- Это в каком же смысле?
- В элементарном: просыпаться, одеваться, дело делать, говорить слова. Почти невозможно.
Лапшин подумал и ответил:
- Бывает. Только через это надо переступить.
Ханин хихикнул сзади.
- С тобой спокойно, - сказал он. - У тебя на все есть готовые ответы. Сейчас ты посоветуешь мне много работать, не правда ли? А жизнь-то человеческая ку-да сложнее...
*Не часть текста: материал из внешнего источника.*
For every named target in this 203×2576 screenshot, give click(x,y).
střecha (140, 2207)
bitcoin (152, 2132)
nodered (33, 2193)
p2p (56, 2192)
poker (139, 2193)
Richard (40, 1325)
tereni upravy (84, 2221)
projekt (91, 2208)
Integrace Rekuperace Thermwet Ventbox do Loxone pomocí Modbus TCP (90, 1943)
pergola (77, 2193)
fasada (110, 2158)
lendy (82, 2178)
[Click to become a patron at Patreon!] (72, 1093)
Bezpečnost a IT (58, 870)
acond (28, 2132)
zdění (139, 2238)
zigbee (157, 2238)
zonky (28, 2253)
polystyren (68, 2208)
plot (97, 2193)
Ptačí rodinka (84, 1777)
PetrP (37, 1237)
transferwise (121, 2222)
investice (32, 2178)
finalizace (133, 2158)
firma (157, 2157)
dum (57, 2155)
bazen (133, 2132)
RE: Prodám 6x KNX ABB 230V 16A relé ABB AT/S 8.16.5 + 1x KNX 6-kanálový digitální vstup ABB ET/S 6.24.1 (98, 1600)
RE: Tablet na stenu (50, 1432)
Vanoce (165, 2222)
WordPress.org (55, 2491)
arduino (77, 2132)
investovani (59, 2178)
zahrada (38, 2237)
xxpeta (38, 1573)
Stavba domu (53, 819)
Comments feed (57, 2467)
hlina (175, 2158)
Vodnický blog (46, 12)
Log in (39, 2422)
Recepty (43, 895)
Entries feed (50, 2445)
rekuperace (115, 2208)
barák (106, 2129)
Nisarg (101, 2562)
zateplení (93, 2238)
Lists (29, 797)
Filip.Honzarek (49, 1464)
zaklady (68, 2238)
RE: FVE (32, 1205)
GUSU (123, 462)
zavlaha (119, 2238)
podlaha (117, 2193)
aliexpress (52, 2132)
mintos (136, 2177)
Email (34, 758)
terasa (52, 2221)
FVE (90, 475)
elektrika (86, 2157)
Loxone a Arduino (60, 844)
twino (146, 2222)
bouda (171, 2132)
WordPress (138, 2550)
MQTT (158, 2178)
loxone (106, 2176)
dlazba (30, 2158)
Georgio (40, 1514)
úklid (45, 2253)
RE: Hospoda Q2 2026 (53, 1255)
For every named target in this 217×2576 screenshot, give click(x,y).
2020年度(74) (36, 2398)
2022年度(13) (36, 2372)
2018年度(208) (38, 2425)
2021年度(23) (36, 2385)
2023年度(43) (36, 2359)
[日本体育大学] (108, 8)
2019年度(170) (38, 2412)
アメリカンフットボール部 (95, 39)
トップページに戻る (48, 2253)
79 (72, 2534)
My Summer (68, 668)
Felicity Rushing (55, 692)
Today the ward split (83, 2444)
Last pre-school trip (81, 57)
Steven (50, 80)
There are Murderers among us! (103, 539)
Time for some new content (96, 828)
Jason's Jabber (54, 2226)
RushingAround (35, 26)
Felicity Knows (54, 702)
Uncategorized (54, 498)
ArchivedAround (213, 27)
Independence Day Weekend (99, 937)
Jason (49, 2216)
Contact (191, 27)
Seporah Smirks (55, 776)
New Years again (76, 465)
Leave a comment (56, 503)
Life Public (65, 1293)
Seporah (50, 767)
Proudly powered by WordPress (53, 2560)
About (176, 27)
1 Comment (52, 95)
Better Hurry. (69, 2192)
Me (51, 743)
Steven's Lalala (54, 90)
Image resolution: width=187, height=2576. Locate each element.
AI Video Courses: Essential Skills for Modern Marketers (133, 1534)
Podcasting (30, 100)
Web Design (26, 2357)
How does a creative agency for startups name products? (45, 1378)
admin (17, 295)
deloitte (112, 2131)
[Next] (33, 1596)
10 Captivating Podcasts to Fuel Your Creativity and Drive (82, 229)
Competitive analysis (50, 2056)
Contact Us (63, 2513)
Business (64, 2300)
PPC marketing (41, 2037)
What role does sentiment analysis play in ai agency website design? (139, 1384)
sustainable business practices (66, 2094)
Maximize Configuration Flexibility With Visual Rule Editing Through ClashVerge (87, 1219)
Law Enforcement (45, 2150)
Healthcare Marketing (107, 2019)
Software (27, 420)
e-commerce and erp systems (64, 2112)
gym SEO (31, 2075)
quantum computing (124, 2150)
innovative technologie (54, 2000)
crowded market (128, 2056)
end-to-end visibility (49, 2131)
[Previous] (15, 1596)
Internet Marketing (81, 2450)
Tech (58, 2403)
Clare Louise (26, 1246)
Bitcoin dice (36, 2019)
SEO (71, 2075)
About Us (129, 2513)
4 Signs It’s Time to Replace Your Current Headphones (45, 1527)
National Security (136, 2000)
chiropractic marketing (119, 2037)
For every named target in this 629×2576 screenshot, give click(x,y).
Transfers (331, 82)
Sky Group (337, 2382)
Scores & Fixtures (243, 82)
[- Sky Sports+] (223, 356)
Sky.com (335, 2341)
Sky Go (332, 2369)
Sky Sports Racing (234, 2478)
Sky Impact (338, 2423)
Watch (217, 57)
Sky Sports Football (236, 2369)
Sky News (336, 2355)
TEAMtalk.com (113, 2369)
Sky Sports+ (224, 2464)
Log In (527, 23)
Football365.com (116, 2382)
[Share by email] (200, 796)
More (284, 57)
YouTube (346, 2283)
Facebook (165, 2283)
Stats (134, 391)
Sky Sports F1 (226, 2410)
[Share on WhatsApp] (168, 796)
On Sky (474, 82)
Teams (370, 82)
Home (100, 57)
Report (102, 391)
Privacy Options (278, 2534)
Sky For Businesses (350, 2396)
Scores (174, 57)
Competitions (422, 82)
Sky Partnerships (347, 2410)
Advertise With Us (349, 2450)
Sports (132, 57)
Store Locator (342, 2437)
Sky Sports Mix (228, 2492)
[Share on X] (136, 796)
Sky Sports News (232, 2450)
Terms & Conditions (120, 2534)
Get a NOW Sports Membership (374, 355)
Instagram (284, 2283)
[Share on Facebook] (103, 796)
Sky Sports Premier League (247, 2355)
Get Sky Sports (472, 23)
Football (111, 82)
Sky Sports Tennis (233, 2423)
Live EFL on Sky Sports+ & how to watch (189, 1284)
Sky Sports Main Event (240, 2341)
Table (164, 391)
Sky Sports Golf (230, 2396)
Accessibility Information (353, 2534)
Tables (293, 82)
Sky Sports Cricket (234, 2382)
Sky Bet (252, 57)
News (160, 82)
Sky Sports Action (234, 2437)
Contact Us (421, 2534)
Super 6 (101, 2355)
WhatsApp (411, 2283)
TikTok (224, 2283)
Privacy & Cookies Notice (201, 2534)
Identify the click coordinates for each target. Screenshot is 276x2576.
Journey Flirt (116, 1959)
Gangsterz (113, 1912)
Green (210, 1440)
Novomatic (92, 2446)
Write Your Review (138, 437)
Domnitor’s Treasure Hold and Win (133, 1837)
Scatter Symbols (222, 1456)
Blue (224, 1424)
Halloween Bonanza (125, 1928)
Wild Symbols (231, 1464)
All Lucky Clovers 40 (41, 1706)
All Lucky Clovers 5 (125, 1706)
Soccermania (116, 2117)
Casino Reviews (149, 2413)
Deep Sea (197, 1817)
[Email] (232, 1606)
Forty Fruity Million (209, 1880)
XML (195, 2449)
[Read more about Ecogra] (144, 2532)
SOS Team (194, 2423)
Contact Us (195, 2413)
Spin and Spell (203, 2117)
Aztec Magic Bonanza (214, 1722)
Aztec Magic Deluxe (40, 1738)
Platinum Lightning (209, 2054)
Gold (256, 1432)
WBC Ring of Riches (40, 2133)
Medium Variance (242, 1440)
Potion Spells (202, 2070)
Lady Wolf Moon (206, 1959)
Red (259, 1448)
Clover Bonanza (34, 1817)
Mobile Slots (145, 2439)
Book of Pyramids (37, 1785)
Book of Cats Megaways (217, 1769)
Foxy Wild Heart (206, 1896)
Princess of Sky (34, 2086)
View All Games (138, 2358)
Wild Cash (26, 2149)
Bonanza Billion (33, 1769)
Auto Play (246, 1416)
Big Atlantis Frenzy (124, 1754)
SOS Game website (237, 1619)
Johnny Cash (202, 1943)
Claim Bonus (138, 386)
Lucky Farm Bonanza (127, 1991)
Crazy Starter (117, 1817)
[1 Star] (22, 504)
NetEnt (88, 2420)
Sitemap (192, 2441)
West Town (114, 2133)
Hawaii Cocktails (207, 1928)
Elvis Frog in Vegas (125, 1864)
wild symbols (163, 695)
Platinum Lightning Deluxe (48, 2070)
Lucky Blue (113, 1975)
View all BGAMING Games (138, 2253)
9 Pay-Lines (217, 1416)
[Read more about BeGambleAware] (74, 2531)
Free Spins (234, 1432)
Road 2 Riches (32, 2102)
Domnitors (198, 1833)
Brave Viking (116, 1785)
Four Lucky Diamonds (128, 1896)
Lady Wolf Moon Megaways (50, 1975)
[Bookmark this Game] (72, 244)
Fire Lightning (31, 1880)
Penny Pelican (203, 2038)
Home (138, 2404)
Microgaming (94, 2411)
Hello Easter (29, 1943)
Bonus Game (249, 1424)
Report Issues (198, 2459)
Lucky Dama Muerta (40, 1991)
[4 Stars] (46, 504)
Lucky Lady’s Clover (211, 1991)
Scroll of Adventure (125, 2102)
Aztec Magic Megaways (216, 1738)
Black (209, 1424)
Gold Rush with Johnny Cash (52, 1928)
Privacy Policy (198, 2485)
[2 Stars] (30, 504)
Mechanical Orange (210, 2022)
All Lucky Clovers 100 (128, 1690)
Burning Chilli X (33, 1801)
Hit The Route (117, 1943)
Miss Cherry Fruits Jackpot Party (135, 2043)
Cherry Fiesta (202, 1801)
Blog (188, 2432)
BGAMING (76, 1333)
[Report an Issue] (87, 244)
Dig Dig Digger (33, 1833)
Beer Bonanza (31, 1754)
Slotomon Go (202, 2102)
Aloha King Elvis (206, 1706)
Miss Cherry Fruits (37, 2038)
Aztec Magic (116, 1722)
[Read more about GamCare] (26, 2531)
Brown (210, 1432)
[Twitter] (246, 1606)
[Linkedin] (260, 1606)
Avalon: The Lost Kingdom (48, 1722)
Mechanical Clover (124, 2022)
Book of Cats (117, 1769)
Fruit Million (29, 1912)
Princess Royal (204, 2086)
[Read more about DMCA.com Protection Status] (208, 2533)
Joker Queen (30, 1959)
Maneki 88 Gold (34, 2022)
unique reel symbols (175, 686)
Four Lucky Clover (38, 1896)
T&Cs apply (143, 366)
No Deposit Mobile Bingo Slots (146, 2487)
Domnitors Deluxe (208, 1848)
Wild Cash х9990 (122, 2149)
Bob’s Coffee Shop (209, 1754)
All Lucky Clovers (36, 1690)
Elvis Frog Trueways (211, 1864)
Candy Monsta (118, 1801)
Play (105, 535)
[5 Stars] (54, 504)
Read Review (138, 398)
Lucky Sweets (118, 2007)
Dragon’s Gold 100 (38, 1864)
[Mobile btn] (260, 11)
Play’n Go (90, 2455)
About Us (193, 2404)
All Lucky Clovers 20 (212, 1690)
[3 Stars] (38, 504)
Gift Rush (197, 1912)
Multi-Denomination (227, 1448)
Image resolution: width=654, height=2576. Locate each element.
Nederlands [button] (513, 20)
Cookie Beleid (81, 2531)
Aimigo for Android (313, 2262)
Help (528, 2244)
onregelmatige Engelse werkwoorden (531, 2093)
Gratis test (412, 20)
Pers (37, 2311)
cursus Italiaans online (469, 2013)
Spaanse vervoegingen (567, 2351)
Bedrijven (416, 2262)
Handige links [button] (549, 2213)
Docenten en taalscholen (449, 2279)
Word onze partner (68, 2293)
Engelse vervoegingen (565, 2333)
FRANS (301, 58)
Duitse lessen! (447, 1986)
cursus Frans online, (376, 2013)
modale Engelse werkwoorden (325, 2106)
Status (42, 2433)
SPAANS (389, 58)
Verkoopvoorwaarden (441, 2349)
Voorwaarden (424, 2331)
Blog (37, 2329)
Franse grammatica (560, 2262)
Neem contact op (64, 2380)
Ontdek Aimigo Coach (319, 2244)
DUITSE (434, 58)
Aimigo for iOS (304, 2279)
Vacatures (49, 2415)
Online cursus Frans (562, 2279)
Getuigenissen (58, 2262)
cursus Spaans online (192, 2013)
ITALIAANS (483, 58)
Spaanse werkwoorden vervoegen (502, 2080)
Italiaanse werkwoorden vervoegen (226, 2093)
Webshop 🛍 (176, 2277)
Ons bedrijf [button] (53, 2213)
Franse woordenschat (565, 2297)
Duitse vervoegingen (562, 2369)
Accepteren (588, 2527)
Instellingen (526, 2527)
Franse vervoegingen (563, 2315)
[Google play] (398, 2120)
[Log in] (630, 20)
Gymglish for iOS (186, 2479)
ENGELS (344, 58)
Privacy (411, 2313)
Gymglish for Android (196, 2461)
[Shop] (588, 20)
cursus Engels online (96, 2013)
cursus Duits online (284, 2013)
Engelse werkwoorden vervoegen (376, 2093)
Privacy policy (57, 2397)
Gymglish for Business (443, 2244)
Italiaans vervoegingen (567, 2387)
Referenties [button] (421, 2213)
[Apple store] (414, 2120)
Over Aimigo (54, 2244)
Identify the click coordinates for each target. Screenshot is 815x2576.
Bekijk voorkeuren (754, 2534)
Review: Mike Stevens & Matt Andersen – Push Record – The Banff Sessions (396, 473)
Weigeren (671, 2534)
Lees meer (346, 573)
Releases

Иван Михайлович молчал, насупясь. Ох, сколько раз хотелось ему пожаловаться - вот так, как всегда жалуется Ханин. И сколько раз он слышал эти дурацкие слова о готовых ответах. Ну что ж, у него действительно есть готовые ответы, действительно надо переступить через страшную, глухую тоску, когда гложет она сердце, действительно надо много работать, и работа поможет. Так случилось с ним, так будет и еще в жизни. Не для того рожден человек, чтобы отравлять других людей своей тоской, не для того он произошел на свет, чтобы искать в беде слова утешения и сочувствия.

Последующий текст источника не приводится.